_EXERCISE DESCRIPTION_.
Go through the data and copy each line that holds "coord".

(SUPPLIED DATA begins)

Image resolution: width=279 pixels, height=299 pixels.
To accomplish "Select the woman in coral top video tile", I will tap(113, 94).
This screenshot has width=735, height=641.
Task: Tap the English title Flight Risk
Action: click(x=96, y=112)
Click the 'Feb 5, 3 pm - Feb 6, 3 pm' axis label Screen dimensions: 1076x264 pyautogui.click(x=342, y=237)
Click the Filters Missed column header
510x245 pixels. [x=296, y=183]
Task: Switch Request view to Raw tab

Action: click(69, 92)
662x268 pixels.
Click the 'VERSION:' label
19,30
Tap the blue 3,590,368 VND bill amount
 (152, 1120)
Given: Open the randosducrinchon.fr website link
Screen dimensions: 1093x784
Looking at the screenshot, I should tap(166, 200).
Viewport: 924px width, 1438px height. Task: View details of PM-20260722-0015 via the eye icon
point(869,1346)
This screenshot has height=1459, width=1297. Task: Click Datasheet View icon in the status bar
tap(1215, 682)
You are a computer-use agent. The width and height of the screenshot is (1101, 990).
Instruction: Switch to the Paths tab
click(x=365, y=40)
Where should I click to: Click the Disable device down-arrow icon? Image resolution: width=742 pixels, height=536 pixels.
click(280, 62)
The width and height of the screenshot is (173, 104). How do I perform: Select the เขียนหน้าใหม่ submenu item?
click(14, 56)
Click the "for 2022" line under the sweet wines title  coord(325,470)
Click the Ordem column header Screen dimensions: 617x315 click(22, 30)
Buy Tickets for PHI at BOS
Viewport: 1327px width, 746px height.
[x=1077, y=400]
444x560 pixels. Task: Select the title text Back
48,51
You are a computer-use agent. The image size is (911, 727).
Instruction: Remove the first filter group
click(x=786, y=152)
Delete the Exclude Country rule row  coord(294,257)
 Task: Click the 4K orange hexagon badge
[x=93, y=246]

(SUPPLIED DATA ends)

_EXPECTED ANSWER_.
Click the "for 2022" line under the sweet wines title  coord(325,470)
Delete the Exclude Country rule row  coord(294,257)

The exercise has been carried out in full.